Major donor nations are dealing a detrimental blow to the right to health for millions of people worldwide as they make major cuts to funding for global health aid programmes. Most of these cuts come to the WHO Global Fund, which is a fund for health aid covering programmes to fight tuberculosis, malaria and AIDS. These cuts, especially those made by the US, are however affecting other areas of global health, such as programmes targeting non-communicable diseases, reproductive healthcare provision, malnutrition and preventable diseases.
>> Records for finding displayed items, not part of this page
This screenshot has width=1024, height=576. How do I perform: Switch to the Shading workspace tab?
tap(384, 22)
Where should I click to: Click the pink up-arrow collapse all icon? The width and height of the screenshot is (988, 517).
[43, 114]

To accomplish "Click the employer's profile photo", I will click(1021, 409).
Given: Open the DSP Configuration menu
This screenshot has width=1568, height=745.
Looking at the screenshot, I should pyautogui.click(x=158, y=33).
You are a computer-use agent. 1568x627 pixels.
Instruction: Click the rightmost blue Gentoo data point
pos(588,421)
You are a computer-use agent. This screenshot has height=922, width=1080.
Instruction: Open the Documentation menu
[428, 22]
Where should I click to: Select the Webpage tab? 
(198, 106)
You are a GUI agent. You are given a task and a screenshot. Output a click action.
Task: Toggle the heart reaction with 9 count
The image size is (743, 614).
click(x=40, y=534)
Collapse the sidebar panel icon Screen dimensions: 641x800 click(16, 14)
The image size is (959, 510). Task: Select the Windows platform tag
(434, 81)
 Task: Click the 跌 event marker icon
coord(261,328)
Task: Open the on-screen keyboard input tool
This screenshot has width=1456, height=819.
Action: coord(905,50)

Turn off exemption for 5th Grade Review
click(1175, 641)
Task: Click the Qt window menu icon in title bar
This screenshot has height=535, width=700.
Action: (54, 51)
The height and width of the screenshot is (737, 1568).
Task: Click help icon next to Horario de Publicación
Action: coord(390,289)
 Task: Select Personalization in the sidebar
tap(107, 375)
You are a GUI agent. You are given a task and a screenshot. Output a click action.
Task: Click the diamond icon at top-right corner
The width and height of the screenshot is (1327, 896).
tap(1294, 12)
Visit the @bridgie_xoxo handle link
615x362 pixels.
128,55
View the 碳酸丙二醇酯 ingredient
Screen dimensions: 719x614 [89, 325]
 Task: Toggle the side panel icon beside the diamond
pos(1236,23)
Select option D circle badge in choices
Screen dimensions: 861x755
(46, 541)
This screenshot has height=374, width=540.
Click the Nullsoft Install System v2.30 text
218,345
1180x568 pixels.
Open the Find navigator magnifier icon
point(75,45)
In 2025 the US set major cuts to WHO donations and dismantled the US Agency for International Development (USAID). Aid spending was reduced by more than half, from $68 billion to $32 billion. These cuts came as collateral damage of the Trump administration’s new “America First Global Health Strategy”, which ushers in a new approach to global health for the US, described as “prioritising trade over aid”. The approach was criticised for being “openly transactional” and failing to take into consideration the interests of the affected communities. These cuts were compounded by other donors following suit in 2026. The UK, France, Germany, Italy, Netherlands, Sweden, Canada, Japan all reduced their pledges; the only major donor to not do so was Norway.
The effects of these cuts are starting to materialise. Healthcare professionals report the shutting down of clinics, inaccessibility of lifesaving medicine, job loss for health workers. The collapse of global health infrastructure has not been excluded as a plausible scenario. Some reports estimate around 830k deaths correlated with or caused by US funding discontinuation. Some researchers have formulated a statistical model based on the link between recipient countries’ received aid and their death rates between 2002 and 2021: this model forecasts that current funding cuts and reductions of development assistance could lead to 22.6 million deaths by 2030, including 5.4 million children under 5. The cuts affect not only the availability and quality of healthcare, but also monitoring and data collection in the health field, making it harder to uncover the real impact of funding reductions.
The impact of these cuts compounds the systemic marginalisation that some affected communities already experience - for instance, men having sex with men, transgender people, sex workers, people who use drugs, and people living in areas with scarce food and water security and healthcare. For some, aid-backed community-based programmes are the only lifeline, as the discrimination they face may mean that government-provided healthcare is either not available or not accessible.
Despite slashed funding, WHO managed to mobilise around 85% of the needed budget for 2026-2027 thanks to preventative measures, but it declared that the remaining budget will be hard to mobilise, and that the following years present a significant challenge. WHO and Human Rights Watch denounce a major blow to the global right to health, and call for major donors to increase their support to promote global health rather than follow in the steps of the US.